WRITTEN EXERCISE = Return the data below verbatim, from the line containing "Task: Click the info" through the line containing "will (x=274, y=434).", with both of those lines included.

Begin RECORDS SHOWN

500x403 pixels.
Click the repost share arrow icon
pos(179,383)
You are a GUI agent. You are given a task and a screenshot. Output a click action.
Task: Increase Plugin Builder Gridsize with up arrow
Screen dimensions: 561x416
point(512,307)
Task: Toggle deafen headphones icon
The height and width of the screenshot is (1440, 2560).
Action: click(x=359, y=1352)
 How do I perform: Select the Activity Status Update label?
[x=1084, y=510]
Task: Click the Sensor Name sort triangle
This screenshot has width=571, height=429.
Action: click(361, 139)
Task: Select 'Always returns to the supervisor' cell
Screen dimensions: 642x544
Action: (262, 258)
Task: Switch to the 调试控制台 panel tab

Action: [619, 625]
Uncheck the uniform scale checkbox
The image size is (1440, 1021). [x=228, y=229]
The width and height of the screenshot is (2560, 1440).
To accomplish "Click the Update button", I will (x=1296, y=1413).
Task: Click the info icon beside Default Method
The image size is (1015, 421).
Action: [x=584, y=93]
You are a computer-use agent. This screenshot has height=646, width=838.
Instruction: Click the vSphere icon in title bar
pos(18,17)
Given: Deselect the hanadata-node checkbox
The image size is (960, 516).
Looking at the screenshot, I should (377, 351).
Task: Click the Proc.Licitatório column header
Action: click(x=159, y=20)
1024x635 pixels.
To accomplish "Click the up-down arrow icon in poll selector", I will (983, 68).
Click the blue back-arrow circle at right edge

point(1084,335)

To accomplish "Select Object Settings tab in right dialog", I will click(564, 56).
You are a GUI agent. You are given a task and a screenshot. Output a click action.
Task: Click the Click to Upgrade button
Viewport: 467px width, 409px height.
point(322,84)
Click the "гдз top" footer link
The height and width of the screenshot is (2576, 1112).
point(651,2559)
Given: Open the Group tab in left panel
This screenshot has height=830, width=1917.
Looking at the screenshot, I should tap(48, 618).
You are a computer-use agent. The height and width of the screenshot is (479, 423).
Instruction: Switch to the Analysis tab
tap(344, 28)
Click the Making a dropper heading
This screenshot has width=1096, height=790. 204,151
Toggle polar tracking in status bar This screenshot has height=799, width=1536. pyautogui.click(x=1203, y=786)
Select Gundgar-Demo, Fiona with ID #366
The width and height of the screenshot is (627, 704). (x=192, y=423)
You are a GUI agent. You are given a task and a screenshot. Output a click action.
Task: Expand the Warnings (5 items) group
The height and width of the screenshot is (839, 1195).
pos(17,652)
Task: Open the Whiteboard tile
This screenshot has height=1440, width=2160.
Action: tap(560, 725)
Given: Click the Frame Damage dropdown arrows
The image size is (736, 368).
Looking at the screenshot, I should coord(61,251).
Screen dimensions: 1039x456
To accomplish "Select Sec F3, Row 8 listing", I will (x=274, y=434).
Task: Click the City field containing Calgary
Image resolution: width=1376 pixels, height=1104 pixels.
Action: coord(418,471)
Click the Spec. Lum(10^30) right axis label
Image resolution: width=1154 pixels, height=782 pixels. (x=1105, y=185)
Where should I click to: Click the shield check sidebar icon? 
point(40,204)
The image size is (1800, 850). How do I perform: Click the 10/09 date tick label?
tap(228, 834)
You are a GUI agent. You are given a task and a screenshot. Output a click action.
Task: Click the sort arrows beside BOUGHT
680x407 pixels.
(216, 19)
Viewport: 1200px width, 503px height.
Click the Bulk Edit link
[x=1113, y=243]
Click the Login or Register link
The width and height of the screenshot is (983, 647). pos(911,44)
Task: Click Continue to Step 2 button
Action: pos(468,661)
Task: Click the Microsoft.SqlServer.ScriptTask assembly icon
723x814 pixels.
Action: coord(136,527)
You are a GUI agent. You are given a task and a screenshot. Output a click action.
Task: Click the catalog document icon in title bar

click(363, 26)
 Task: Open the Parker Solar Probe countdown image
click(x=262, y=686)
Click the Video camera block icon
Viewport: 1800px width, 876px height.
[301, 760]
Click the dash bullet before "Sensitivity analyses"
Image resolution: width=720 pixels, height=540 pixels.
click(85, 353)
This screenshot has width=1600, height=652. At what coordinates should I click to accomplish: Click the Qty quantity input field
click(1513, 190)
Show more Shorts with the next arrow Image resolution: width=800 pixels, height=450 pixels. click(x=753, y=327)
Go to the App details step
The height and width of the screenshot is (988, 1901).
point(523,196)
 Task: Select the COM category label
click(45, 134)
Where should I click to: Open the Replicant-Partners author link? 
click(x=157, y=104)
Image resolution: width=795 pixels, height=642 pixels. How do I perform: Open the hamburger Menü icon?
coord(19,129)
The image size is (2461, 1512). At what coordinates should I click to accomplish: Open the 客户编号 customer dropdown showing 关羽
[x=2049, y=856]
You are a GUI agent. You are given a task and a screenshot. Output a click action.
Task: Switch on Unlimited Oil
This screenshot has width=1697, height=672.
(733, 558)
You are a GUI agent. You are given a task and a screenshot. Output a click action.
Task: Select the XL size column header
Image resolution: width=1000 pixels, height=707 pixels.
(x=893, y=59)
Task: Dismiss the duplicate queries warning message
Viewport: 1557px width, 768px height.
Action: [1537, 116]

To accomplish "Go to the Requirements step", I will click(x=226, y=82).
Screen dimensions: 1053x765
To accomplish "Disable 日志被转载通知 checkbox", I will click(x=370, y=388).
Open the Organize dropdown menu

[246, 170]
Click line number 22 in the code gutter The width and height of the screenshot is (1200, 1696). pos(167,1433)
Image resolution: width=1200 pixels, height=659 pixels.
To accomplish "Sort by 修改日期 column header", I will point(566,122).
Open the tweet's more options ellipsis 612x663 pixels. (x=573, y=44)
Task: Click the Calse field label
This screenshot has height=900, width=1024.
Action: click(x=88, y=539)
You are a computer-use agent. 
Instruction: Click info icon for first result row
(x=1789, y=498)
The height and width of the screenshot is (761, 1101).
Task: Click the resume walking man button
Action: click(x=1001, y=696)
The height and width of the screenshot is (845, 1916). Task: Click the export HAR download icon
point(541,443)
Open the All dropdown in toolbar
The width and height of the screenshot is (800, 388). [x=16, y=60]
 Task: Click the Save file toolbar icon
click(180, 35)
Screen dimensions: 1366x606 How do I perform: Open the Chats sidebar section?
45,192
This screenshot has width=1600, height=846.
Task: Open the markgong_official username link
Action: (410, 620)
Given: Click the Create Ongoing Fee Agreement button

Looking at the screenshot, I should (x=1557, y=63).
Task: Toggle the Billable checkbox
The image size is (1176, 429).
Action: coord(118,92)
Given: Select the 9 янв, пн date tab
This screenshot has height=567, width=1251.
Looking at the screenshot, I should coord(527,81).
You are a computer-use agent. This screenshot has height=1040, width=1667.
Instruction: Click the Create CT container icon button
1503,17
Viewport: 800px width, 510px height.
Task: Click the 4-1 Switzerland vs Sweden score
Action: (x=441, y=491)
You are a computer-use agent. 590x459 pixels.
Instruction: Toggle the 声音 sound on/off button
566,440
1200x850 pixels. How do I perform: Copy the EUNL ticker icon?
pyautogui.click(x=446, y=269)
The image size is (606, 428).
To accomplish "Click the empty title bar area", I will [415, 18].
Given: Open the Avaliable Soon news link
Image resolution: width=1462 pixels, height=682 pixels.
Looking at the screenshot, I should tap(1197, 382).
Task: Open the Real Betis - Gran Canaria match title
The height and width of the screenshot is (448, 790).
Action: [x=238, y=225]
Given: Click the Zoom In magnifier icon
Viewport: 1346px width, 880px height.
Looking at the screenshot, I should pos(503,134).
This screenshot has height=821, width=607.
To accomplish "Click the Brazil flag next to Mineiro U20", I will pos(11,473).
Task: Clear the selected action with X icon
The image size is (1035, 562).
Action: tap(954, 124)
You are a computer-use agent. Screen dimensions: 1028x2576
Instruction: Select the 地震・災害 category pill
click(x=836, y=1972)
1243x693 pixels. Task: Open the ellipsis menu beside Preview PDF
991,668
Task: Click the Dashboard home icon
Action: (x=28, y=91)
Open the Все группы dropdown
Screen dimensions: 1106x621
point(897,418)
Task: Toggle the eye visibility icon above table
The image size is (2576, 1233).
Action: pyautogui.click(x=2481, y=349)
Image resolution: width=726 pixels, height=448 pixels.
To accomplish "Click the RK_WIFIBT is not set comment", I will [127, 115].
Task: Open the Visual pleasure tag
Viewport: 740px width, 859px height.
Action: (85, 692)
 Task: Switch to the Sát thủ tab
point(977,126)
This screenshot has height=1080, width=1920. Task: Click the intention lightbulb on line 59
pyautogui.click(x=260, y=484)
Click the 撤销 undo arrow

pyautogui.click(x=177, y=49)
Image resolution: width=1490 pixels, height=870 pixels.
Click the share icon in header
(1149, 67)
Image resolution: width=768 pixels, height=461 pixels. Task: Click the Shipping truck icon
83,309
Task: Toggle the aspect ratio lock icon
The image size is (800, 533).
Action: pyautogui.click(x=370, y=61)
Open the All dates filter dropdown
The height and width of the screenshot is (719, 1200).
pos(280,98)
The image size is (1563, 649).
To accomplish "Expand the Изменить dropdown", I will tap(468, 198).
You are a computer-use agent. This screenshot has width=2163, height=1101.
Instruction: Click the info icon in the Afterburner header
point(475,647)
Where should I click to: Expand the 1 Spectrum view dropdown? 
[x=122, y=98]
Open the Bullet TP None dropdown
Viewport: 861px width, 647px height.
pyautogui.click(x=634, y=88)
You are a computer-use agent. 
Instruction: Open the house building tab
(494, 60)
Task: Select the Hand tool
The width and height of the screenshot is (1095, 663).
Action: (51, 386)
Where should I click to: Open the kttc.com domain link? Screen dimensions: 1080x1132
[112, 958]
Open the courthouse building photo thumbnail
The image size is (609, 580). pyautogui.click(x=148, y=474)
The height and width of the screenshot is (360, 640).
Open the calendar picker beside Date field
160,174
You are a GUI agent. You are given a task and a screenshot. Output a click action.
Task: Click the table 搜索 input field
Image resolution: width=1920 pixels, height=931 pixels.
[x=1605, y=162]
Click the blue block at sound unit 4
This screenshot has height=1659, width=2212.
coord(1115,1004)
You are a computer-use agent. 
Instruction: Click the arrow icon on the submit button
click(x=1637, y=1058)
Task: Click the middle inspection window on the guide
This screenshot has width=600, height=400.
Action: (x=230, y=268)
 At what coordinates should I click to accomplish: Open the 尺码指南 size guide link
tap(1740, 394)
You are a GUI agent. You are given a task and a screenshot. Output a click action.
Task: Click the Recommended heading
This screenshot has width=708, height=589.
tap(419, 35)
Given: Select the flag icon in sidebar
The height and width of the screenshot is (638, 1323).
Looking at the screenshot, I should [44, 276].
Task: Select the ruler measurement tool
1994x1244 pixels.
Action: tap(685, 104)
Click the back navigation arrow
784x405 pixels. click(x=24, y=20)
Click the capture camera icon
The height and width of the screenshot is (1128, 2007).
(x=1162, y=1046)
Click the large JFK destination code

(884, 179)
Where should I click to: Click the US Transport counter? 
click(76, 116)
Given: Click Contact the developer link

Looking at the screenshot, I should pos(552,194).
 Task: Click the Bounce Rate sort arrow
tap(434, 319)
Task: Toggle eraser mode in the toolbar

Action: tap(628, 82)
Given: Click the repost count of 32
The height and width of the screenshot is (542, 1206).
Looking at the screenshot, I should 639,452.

End RECORDS SHOWN

TASK RESPONSE =
Task: Click the info icon beside Default Method
The image size is (1015, 421).
Action: [x=584, y=93]
You are a computer-use agent. This screenshot has height=646, width=838.
Instruction: Click the vSphere icon in title bar
pos(18,17)
Given: Deselect the hanadata-node checkbox
The image size is (960, 516).
Looking at the screenshot, I should (377, 351).
Task: Click the Proc.Licitatório column header
Action: click(x=159, y=20)
1024x635 pixels.
To accomplish "Click the up-down arrow icon in poll selector", I will (983, 68).
Click the blue back-arrow circle at right edge

point(1084,335)

To accomplish "Select Object Settings tab in right dialog", I will click(564, 56).
You are a GUI agent. You are given a task and a screenshot. Output a click action.
Task: Click the Click to Upgrade button
Viewport: 467px width, 409px height.
point(322,84)
Click the "гдз top" footer link
The height and width of the screenshot is (2576, 1112).
point(651,2559)
Given: Open the Group tab in left panel
This screenshot has height=830, width=1917.
Looking at the screenshot, I should tap(48, 618).
You are a computer-use agent. The height and width of the screenshot is (479, 423).
Instruction: Switch to the Analysis tab
tap(344, 28)
Click the Making a dropper heading
This screenshot has width=1096, height=790. 204,151
Toggle polar tracking in status bar This screenshot has height=799, width=1536. pyautogui.click(x=1203, y=786)
Select Gundgar-Demo, Fiona with ID #366
The width and height of the screenshot is (627, 704). (x=192, y=423)
You are a GUI agent. You are given a task and a screenshot. Output a click action.
Task: Expand the Warnings (5 items) group
The height and width of the screenshot is (839, 1195).
pos(17,652)
Task: Open the Whiteboard tile
This screenshot has height=1440, width=2160.
Action: tap(560, 725)
Given: Click the Frame Damage dropdown arrows
The image size is (736, 368).
Looking at the screenshot, I should coord(61,251).
Screen dimensions: 1039x456
To accomplish "Select Sec F3, Row 8 listing", I will (x=274, y=434).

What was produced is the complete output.